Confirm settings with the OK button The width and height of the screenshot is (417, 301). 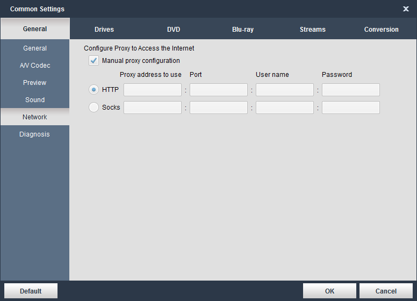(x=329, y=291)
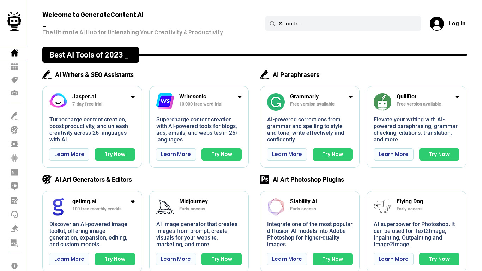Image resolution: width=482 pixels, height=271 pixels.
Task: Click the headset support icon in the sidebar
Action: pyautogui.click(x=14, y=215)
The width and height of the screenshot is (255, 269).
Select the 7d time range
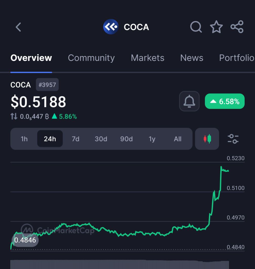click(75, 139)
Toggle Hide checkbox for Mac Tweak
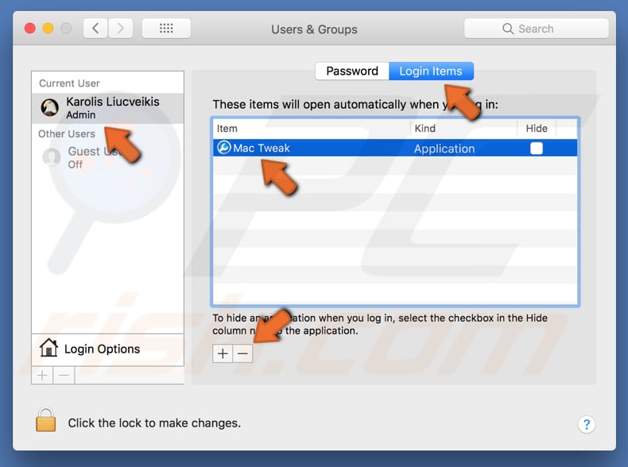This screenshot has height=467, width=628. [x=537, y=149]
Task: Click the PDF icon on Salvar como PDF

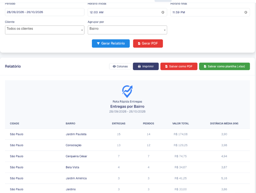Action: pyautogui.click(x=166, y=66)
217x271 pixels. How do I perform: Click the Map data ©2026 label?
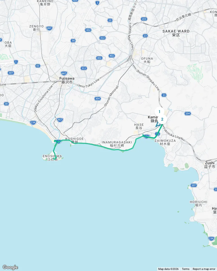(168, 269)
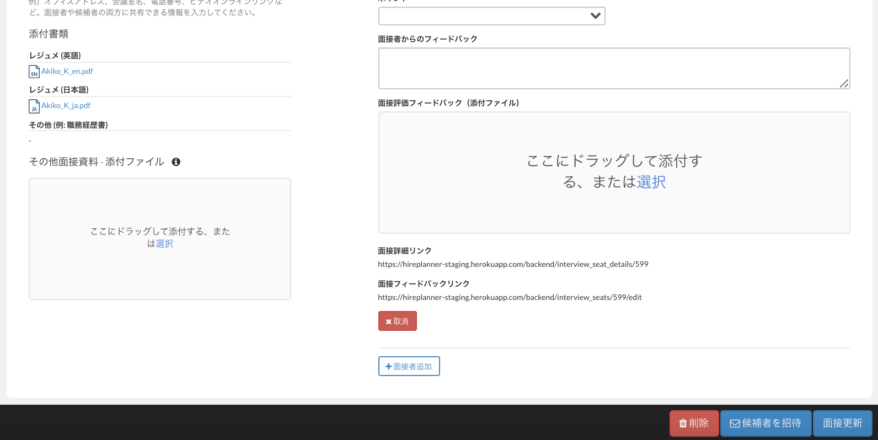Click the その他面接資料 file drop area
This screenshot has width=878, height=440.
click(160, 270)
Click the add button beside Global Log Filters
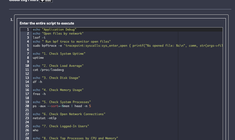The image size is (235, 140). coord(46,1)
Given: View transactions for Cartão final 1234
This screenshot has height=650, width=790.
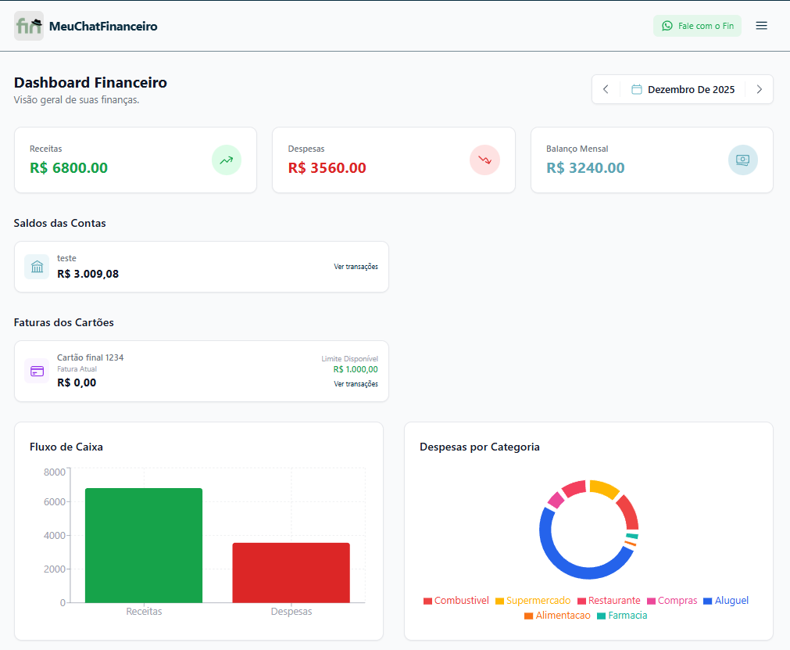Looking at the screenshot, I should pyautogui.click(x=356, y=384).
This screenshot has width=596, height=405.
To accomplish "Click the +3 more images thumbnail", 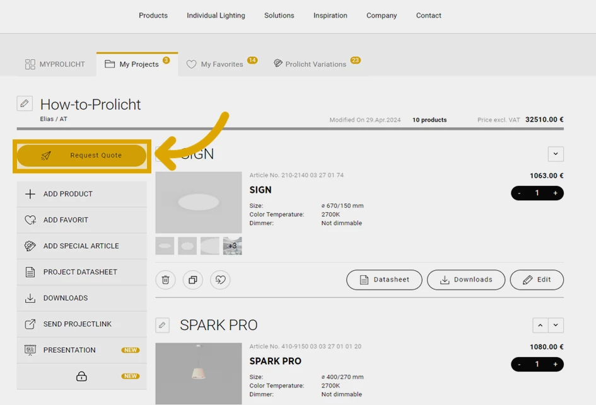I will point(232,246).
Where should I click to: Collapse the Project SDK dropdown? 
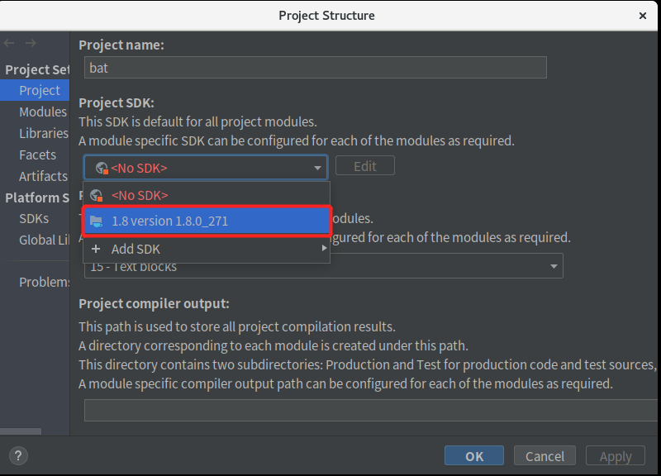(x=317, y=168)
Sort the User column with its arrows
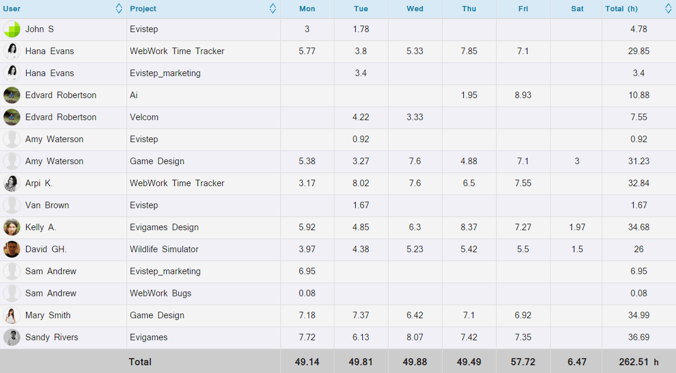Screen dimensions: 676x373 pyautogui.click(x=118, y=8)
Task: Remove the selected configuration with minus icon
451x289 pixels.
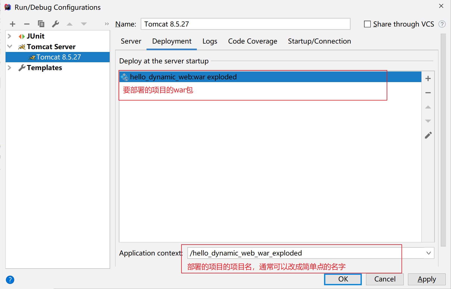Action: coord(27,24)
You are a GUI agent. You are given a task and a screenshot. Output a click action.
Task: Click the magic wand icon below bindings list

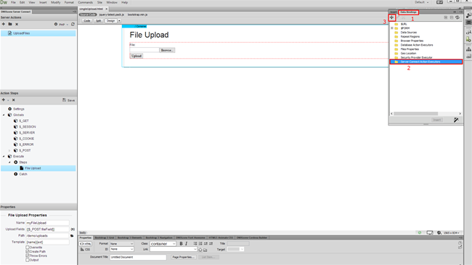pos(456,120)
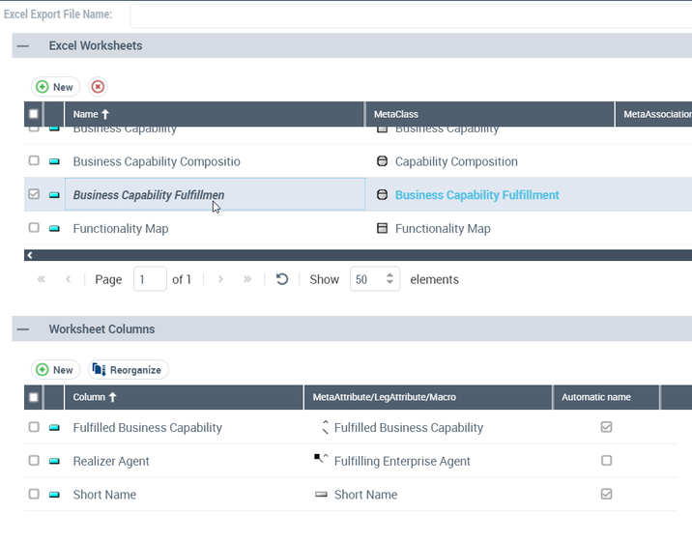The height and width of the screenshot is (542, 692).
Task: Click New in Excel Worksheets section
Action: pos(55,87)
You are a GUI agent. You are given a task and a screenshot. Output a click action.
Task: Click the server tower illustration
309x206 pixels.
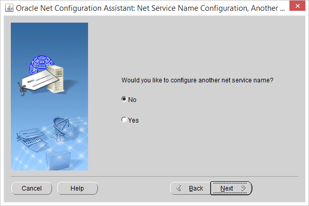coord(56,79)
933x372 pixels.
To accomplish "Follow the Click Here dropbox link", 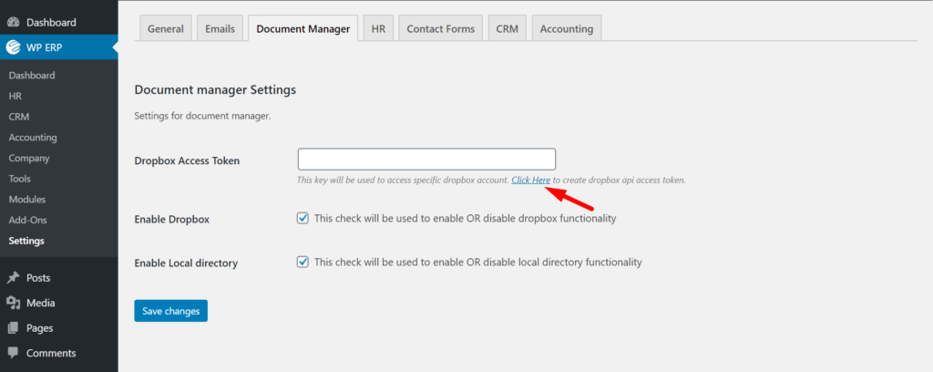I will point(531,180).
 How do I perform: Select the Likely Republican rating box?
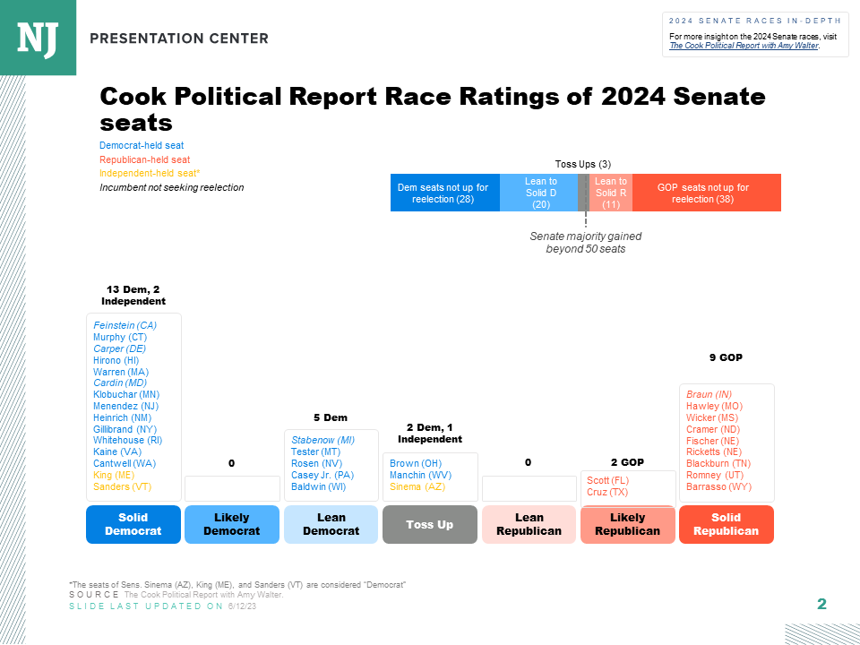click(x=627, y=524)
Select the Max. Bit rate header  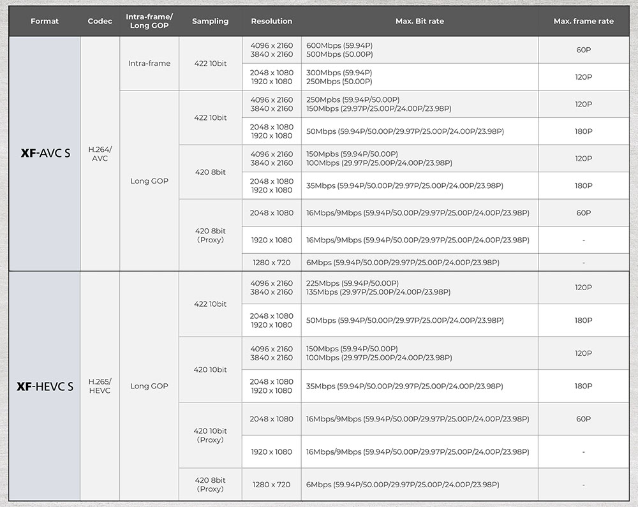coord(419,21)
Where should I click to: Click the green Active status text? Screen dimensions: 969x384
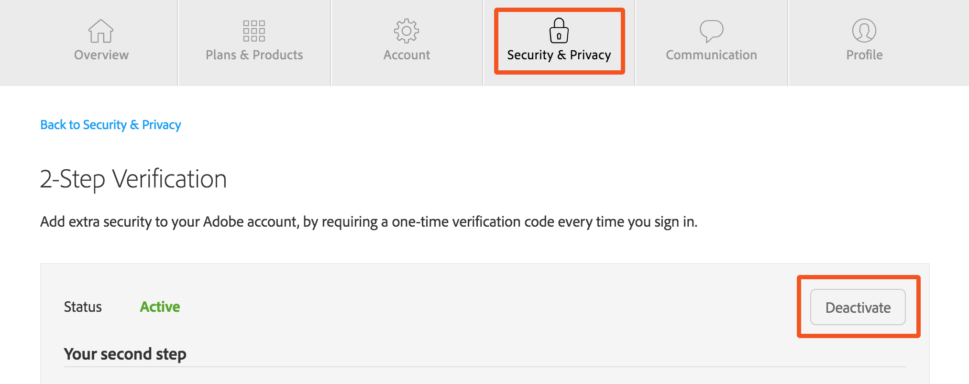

==*==

» YOUR INSTRUCTIONS
Look above for the line with "Click the add" and copy exactly from it through the line with "This screenshot has width=596, height=405.", both included. Omit the pictures.

» TASK ANSWER
Click the add button beside Global Log Filters
The image size is (235, 140). coord(46,1)
Given: View transactions for Cartão final 1234
This screenshot has height=650, width=790.
Looking at the screenshot, I should pyautogui.click(x=356, y=384).
This screenshot has width=596, height=405.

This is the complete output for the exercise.